Его «несвоевременные» размышления нажили ему многочисленных врагов, и самым естественным выходом из положения представлялся отъезд заграницу. Не будем забывать о том, что положение он по-прежнему занимал привилегированное. Располагая возможностями добиваться разрешения на выезд для писателей и мыслителей, не устраивавших большевистские власти, он и для себя мог открыть дорогу на Запад.
Тот факт, что он остался в России после запрещения «Новой жизни», нельзя расценить иначе, нежели как прямой политический выбор, который если и не закрепляет за Горьким место в рядах революционных ортодоксов, то во всяком случае исключает возможность причислить его к противникам революции.
У Горького, решившего не уезжать из России в 1918 году, смягчившего свою критику нового режима, все же оставалась еще одна важная задача. Свойственное ему почитание культуры, в котором, по замечанию Троцкого, было что-то от идолопоклонничества и фетишизма, неизбежно привело его к мысли, что из всех трагических ошибок большевиков самой непростительной и самой губительной было преследование и истребление интеллигенции. И действительно, Горький решился на сотрудничество с новым правительством, но не мог безусловно принять стратегию большевиков. Писатель понял, что вариант ухода в жесткую оппозицию, который был выбран «Новой жизнью», непродуктивен, поэтому хотел попробовать выступить в роли прямого посредника и перейти к более конструктивной критике режима. В постреволюционной России, в которой победа контрреволюции грозила отбросить страну на десятилетия назад, было необходимо принять Октябрьский переворот и всеми средствами попытаться направить большевистское правительство к более гуманному пути. Нужно было спасти то, что можно спасти, работать на благо культуры и заставить новый режим осознать важную роль интеллектуалов, к какому бы политическому течению они ни принадлежали. Горький не изменил своего критического отношения к большевикам и их политике, он продолжал считать, что революция стала преждевременной, при этом он решил принести в жертву свои убеждения, чтобы, пользуясь своим престижем и знакомствами, спасти главные ценности. Гражданская война заставляет его бесповоротно определиться с выбором политического лагеря.
Главной задачей после 1918 г. он считает защиту писателей, деятелей культуры, не пошедших на службу к новой власти. Речь шла не только о том, чтобы помочь им физически выжить, но и о том, чтобы сохранить хоть какую-то свободу издательского процесса, который большевики стремились сосредоточить полностью в своих руках. Ясно, что такого рода деятельность, направленная на поддержку профессиональных литераторов, обеспечивала им наряду с возможностью высказаться также и возможность элементарным образом выжить.
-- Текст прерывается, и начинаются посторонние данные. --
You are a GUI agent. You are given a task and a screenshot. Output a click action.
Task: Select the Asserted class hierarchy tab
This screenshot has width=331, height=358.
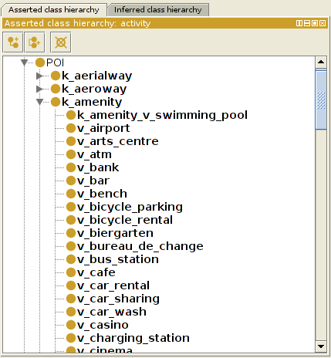click(x=54, y=10)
«В этом Петербурге героизма, голода, эпидемий, молчания находился человек, который как будто стоял особняком, но на самом деле был средоточием движения, начинавшего тогда свой рост. Человек был Горький. Движение было началом советской работы интеллигенции. Волшебной дудочкой Горький насвистывал песню сбора, и понемногу выглядывали из нор и пещер посмелевшие люди. Что-то средневековое заключалость в появлении на свет божий умиравших цехов: выходили литераторы, отогревая замершие чернила, выходили ученые, становясь за штативы с колбами. Горький обладал многими средствами влияния. Главным из них была его личность. Конечно, никто из умных людей не сомневался в чистоте побуждений Горького. Но идейность встречалась в среде интеллигенции нередко. Горький обладал тем преимуществом перед всей интеллигенцией, что его жизнь была переплетена с историей революции и принадлежала ей. Он был биографией своего века. Поэтому его нахождение на этой стороне баррикад, в революции, было естественно, и его призывы не могли иметь ни оттенка случайности, ни расчета. А его прежняя слава, его влияние в искусстве и – поэтому – власть над умами были так велики, что он не нуждался в их умножении.
Человек иронический может сказать, что волшебная дудочка Горького была хлебным пайком. Но тогда все видели, что тут не таилось никакой военной хитрости: да, и это Горький сделал для культуры. Он был ее составной частью и не мог иметь какого-нибудь умысла, кроме того, который имел: заставить ее жить»[406]
.Преследуя эти цели, столь романтично описанные Константином Фединым, Горький в 1919–1921 гг., помимо забот, связанных с Домом ученых и Домом искусств, взял на себя еще одну: добился от своего старого друга Луначарского, занявшего пост народного комиссара просвещения, разрешения открыть издательство «Всемирная литература», в задачи которого входила публикация в новых переводах всех значительных произведений литератур Запада, Востока и античности.